Negotiating a Railway
Americans had laid down 9,000 miles of track for railroads in the 1840's, and as the decade came to a close, they showed no signs of letting up.1 The Pennsylvania & Ohio Railway Company sought to connect Pittsburgh's manufacturing centers to Chicago's lead mines, making plans for a railway line that would stretch across the Appalachians. Along the way, the line would connect small Ohio villages, giving them easy transportation to nearby markets, as well as far-off cities such as Pittsburgh and Chicago.2 Every town wanted to be a part of the network, and every town needed to be a part of it to compete with their neighbors.3
Wooster began fighting for a railway to come through its borders as early as 1850. City leaders knew that with a depot, Wooster would be the hub for any and all freight travelling through Wayne County. A railroad would afford Woosterians the chance to communicate and travel beyond the borders of their town father and faster than ever before. Should Wooster not achieve its goal of getting a railroad, it was certain that business in town would be abandoned in favor of a neighbor that did have a railway.4
The City of Wooster entered into negotiations with the Pennsylvania & Ohio Railroad Company in 1850, which was building a line that would one day stretch from Philadelphia to Chicago. Stockholders came to the city later in 1850, and, impressed by its services and strength of character, deemed it fit that the railroad run through Wooster. By 1851, workers were already halfway done laying down the tracks to the small Ohio town.
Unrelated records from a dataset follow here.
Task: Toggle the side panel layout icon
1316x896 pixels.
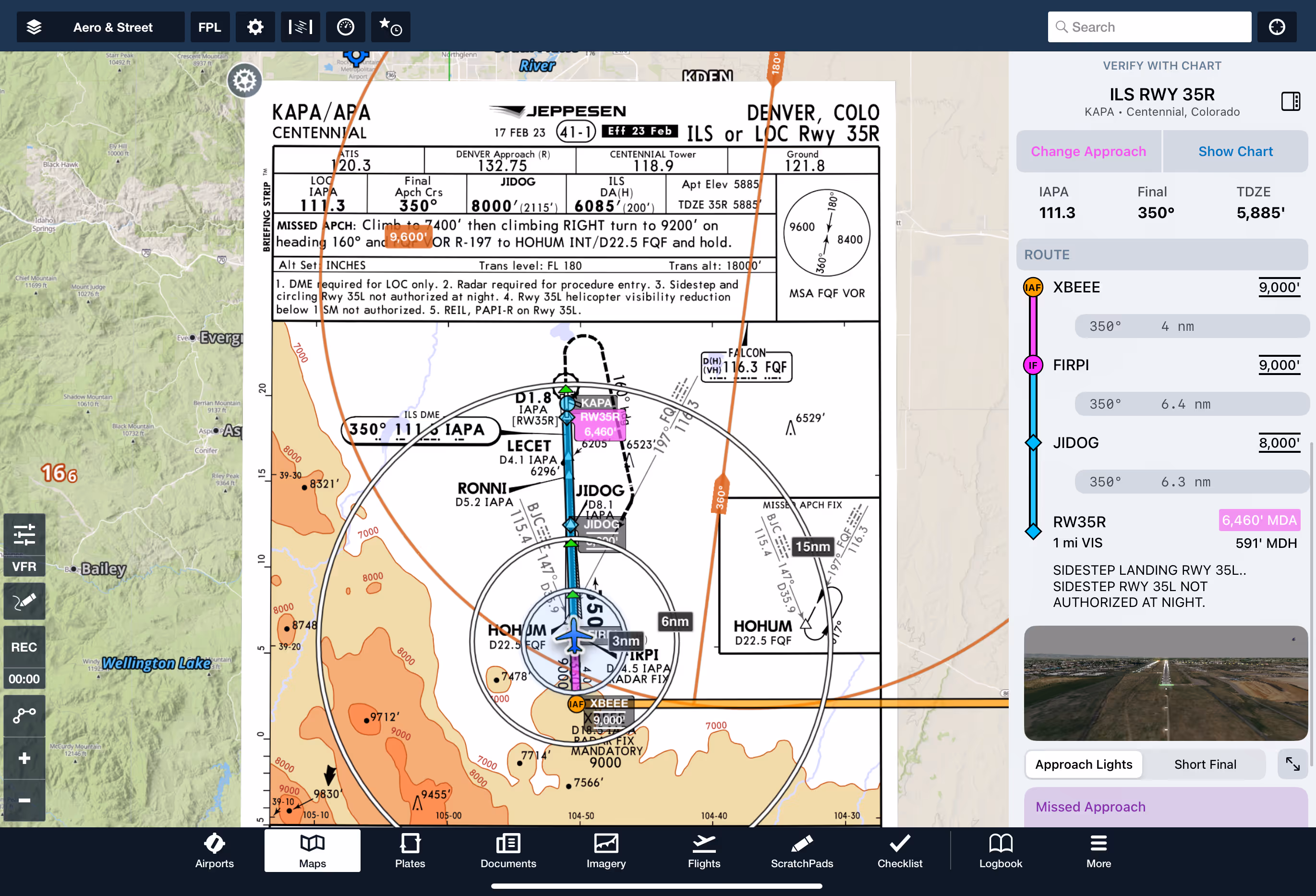Action: [x=1291, y=101]
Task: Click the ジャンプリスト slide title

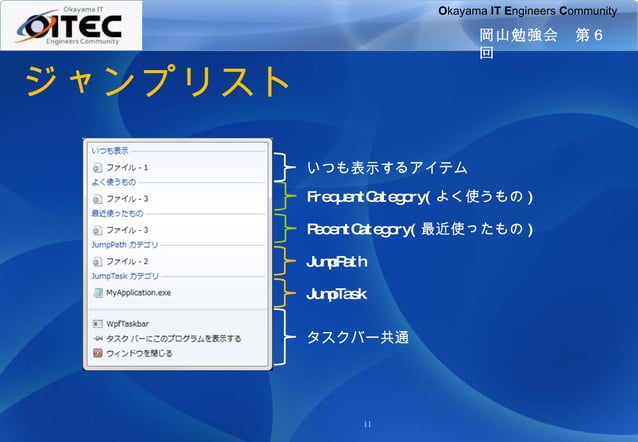Action: pos(157,81)
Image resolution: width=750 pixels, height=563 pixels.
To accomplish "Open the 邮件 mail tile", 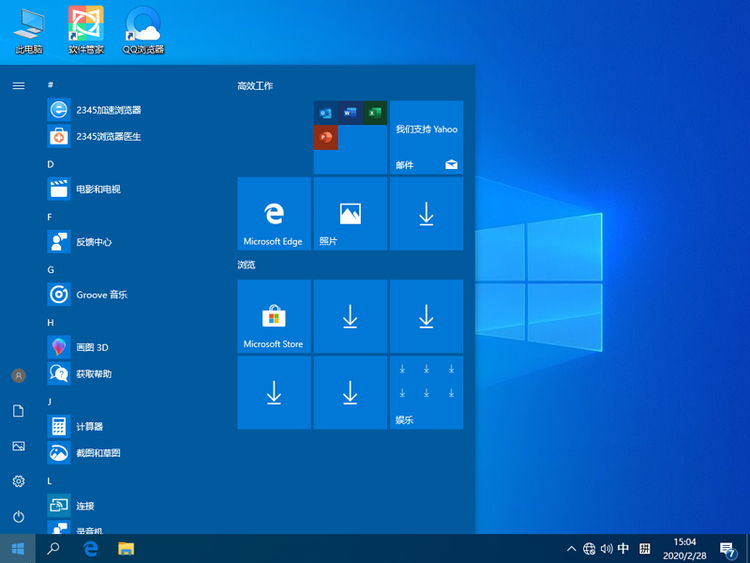I will coord(426,137).
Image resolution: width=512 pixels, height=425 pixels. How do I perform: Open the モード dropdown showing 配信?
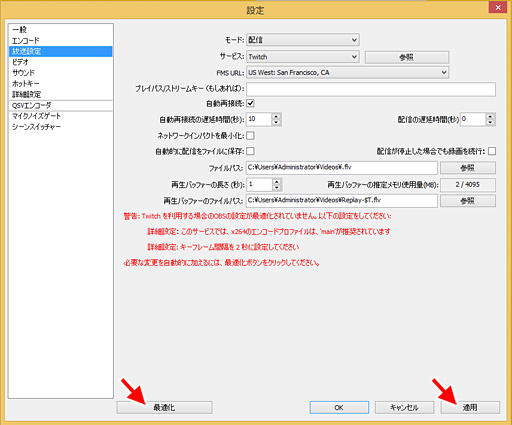pyautogui.click(x=303, y=40)
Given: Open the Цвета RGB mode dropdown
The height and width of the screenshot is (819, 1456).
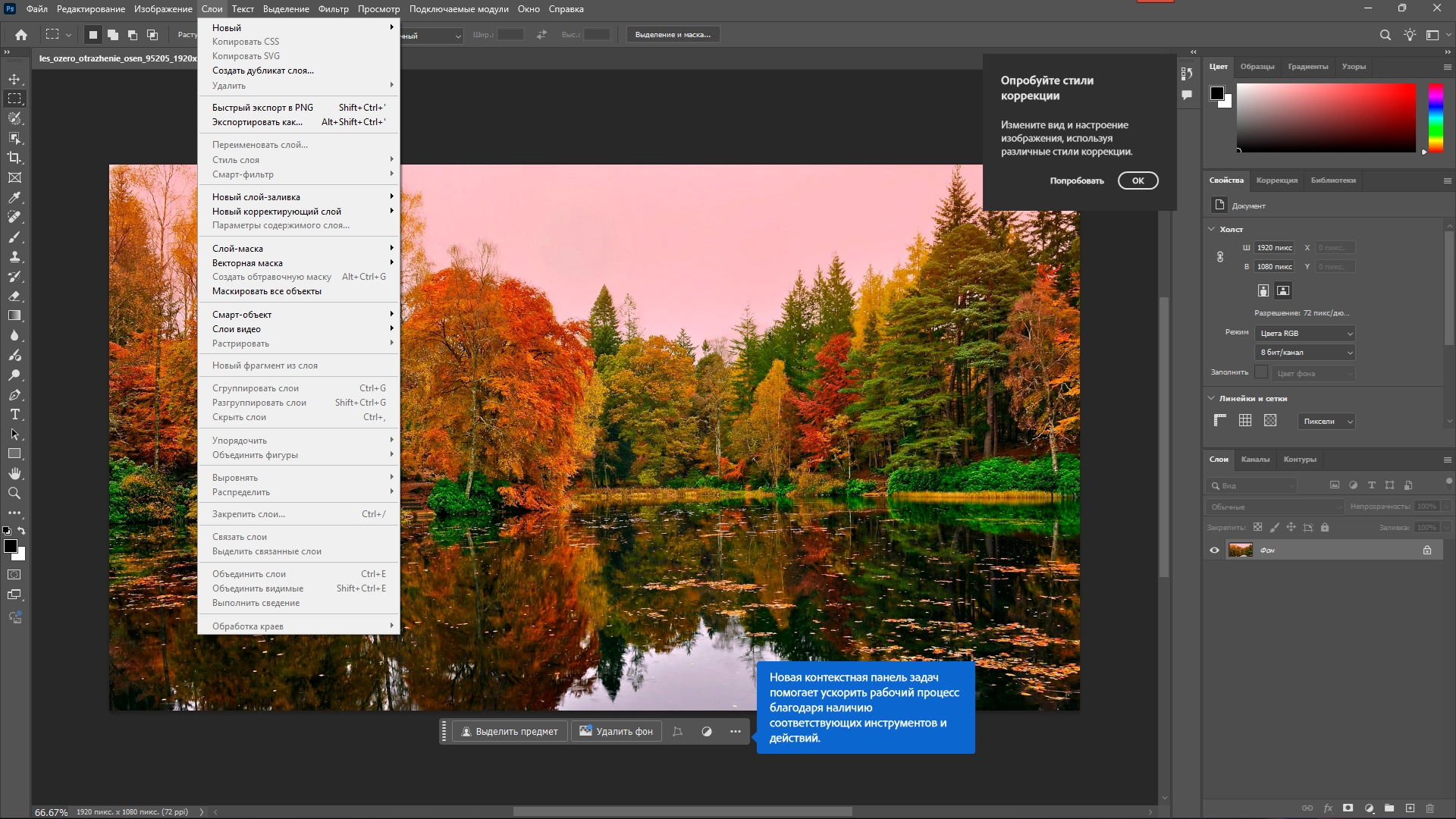Looking at the screenshot, I should pos(1306,334).
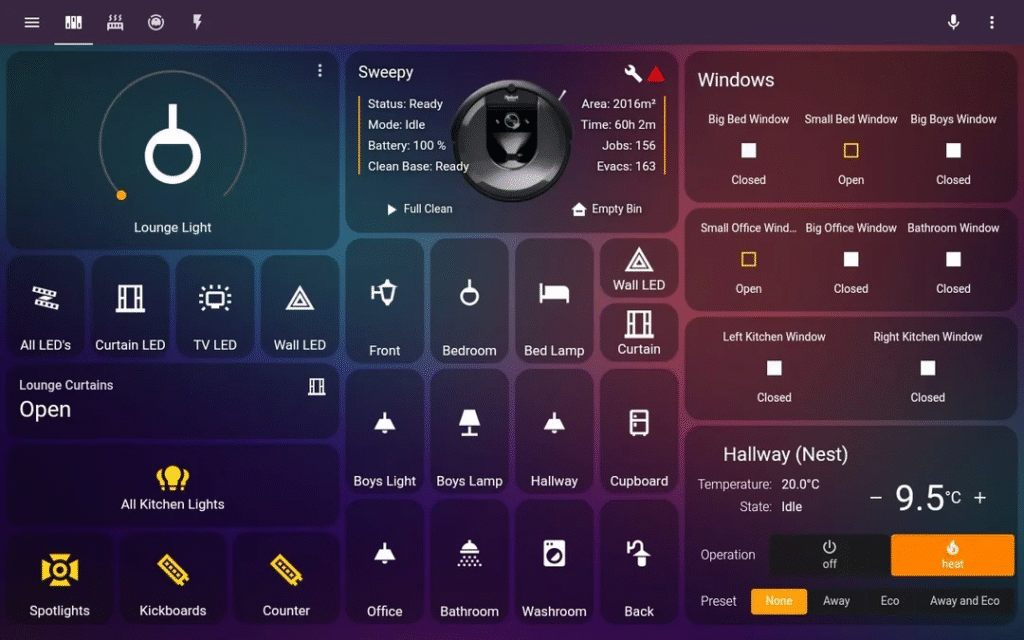Image resolution: width=1024 pixels, height=640 pixels.
Task: Click the red warning triangle on Sweepy
Action: (x=655, y=73)
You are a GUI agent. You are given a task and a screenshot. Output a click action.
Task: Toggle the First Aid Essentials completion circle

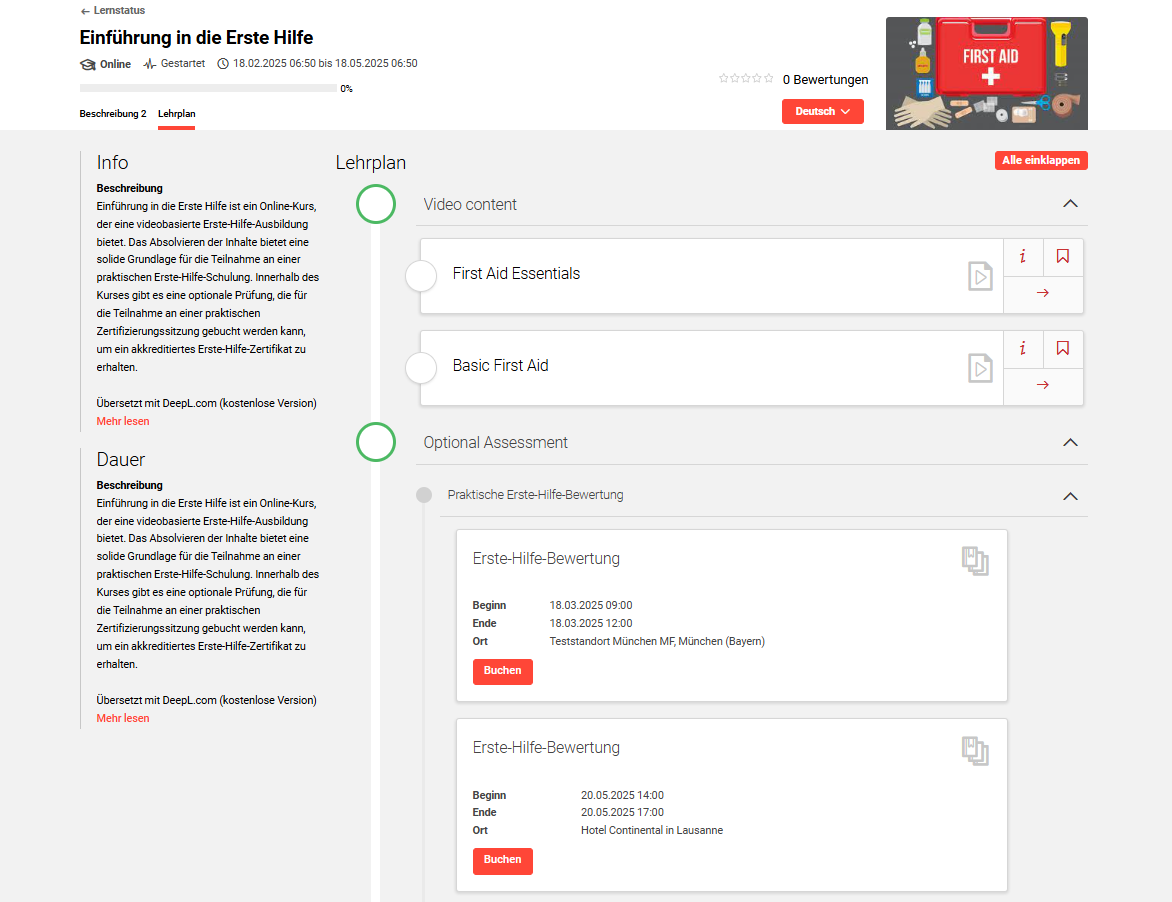[x=421, y=276]
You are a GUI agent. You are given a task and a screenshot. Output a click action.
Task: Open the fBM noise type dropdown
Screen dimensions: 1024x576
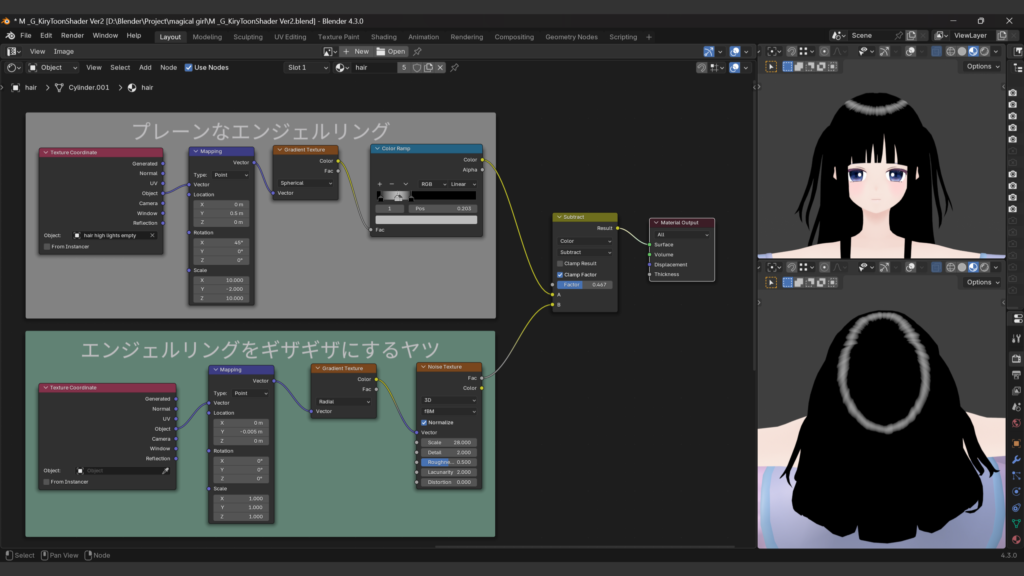tap(449, 411)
1 Van Oss, Saloman Frederick. American Railroads and British Investors. (London: Effingham Wilson & Co., 1893), 3.
2 Fishlow, Albert. American Railroads and the Transformation of the Ante-Bellum Economy. (Cambridge: Harvard University Press, 1965), 4.
3 Juchir, Paul. Historic Trolley Tour of Wooster. Performed May 10-12th, 2008.
4 “Wooster and Grafton Rail Road”. Wayne County Democrat. August 19th, 1852. Accessed through Microfilm copy in the Genealogy and History department from Wooster Public Library.